Editor,

It is known that the coronavirus disease 2019, a viral illness affecting multiple organs including the kidneys, has led to high morbidity and mortality. Several reports indicate that the presence of acute kidney injury in COVID-19 patients contributes to the poor prognosis [1].

After reading the article by Kanbay M et al. “Acute renal failure in hospitalized patients with COVID-19” it was observed that they have had limitations for its study because this was a retrospective cohort study and the data were collected from medical records in 1 month approximately and the patients might have elevated baseline creatinine superior to hospitalization. Accordingly, this may have affected their incidence of AKI among COVID- 19 patients [2].

The exposure was measured precisely to minimize possible biases, but it was found that in the part of the general characteristics of the study population, they mention that around 41% of the patients are women and although the difference is not that great this can result in a selection bias because according to another article acute kidney injury is more common in men than women [3].

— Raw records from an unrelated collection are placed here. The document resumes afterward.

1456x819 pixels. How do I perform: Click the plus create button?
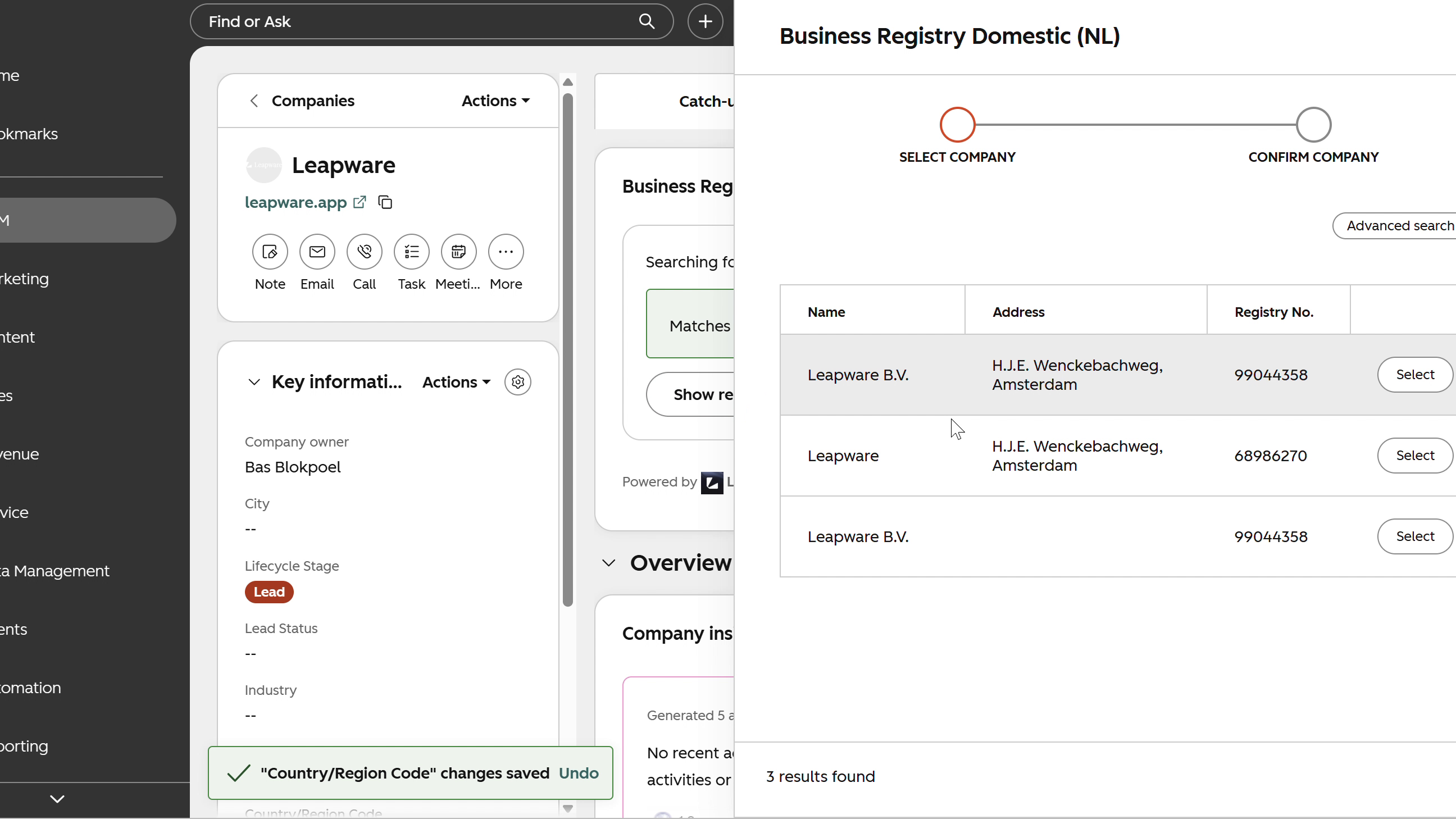point(705,21)
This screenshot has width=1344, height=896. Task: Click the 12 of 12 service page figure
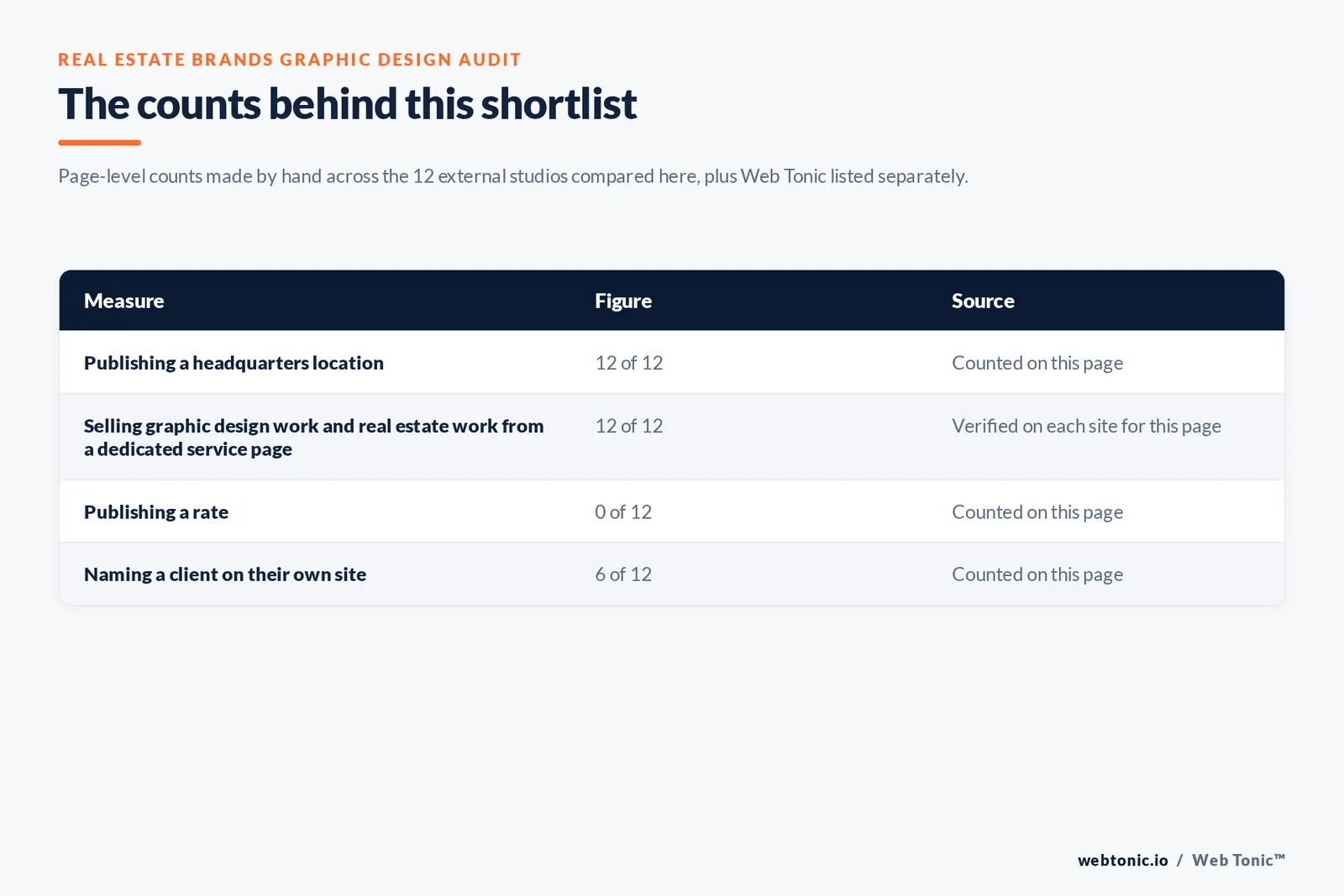point(629,426)
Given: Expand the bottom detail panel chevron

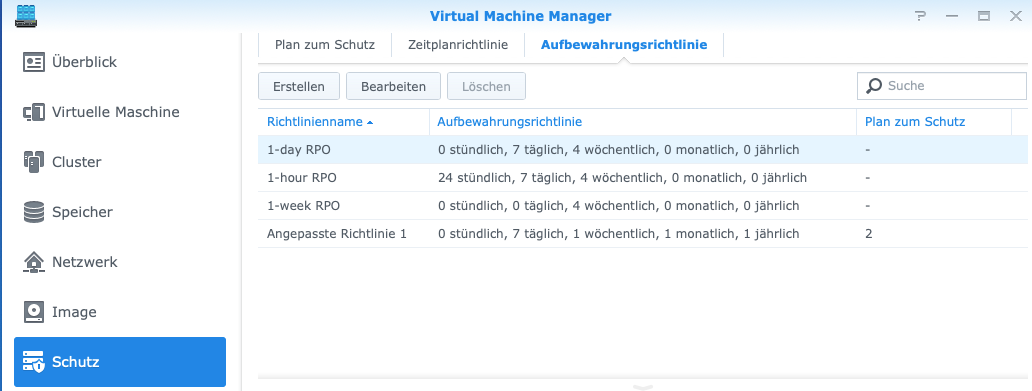Looking at the screenshot, I should click(x=642, y=387).
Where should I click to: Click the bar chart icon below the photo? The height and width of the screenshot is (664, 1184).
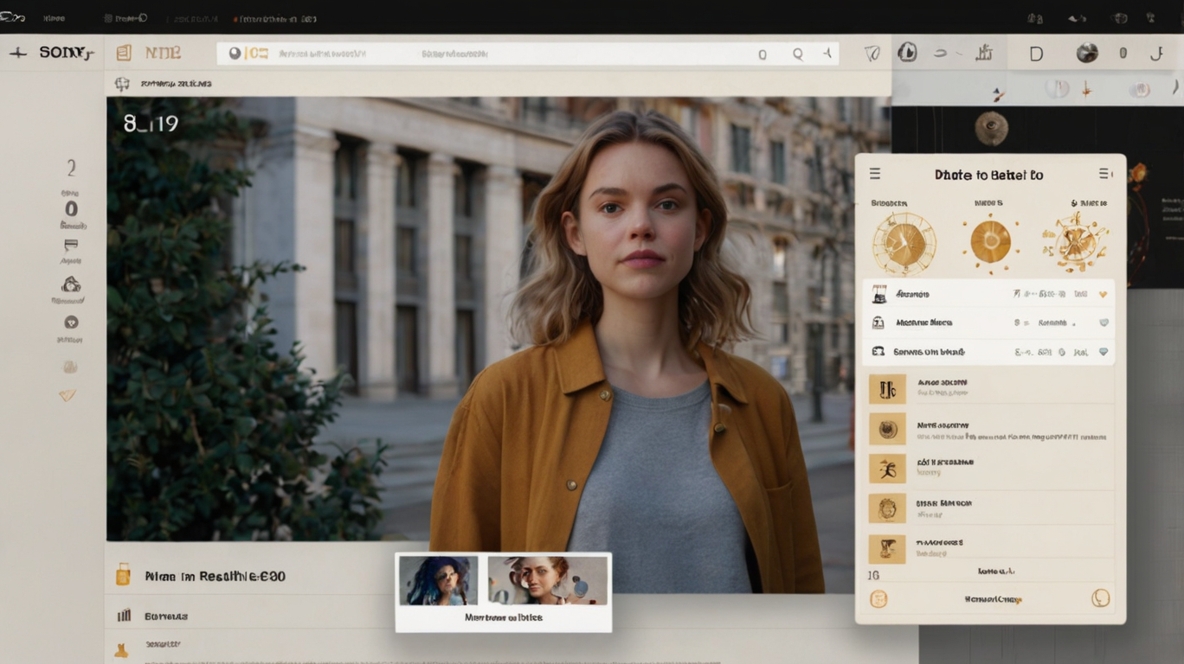[x=124, y=616]
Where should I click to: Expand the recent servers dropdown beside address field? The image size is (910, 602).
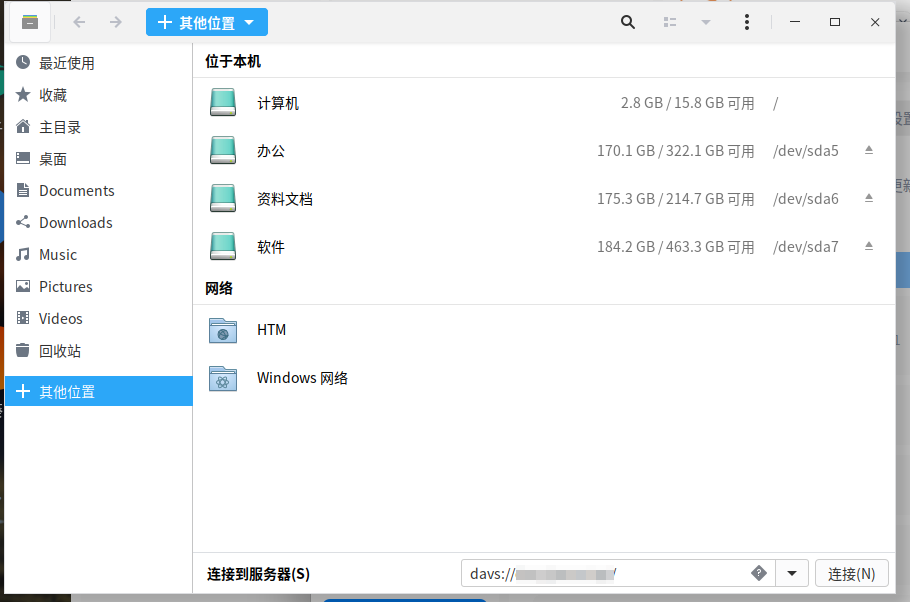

The authors stated in “Definitions of outcomes” that they defined AKI according to KDIGO 2012 criteria [4] but some patients might have had elevated baseline creatinine prior to hospitalization and more information could be included about regarding creatinine, how it could vary at the time of hospitalization and affect certain exclusion/inclusion criteria. Sometimes, some people have a reference of how much creatinine they have, which according to the literature could cause harm or have certain complications, but for these patients it does not cause harm. Similar to the case of certain patients with low or high basal blood pressure but who have a normal life. They showed that AKI is common in hospitalized patients with COVID-19 and is associated with a longer hospital stay, ICU admission rate and hospital mortality. Similarly, this hospital stay and admission to the ICU is related to the appearance of certain comorbidities and these may vary according to the data collected [2].

It would also be good if they explained how they obtained the creatinine data, if it was by some formula or direct measurement. Although there are exclusion criteria that mention a kidney transplantation or having estimated glomerular filtration rates (eGFRs) < 30 ml/min/1.73 m2 represented advanced chronic kidney disease or known history of end stage kidney disease (ESKD) these could be fail, for example in an article in a nephrology journal they mention that the use of a basal creatinine calculated from the MDRD equation in the diagnosis of ARA overestimates its incidence and that this fact is common to those populations with an increased prevalence of mild CRF, its intensity depending on both this factor and the incidence of ARA [5].

It is advisable to make a better observation about any possible selection bias. Likewise, do a deeper study in relation to the real basal levels of creatinine in patients diagnosed with AKI and if this measurement was made by means of formulas or a direct measurement, also how this can vary in the time of hospitalization and affect the levels of inclusion. And exclusion from the study.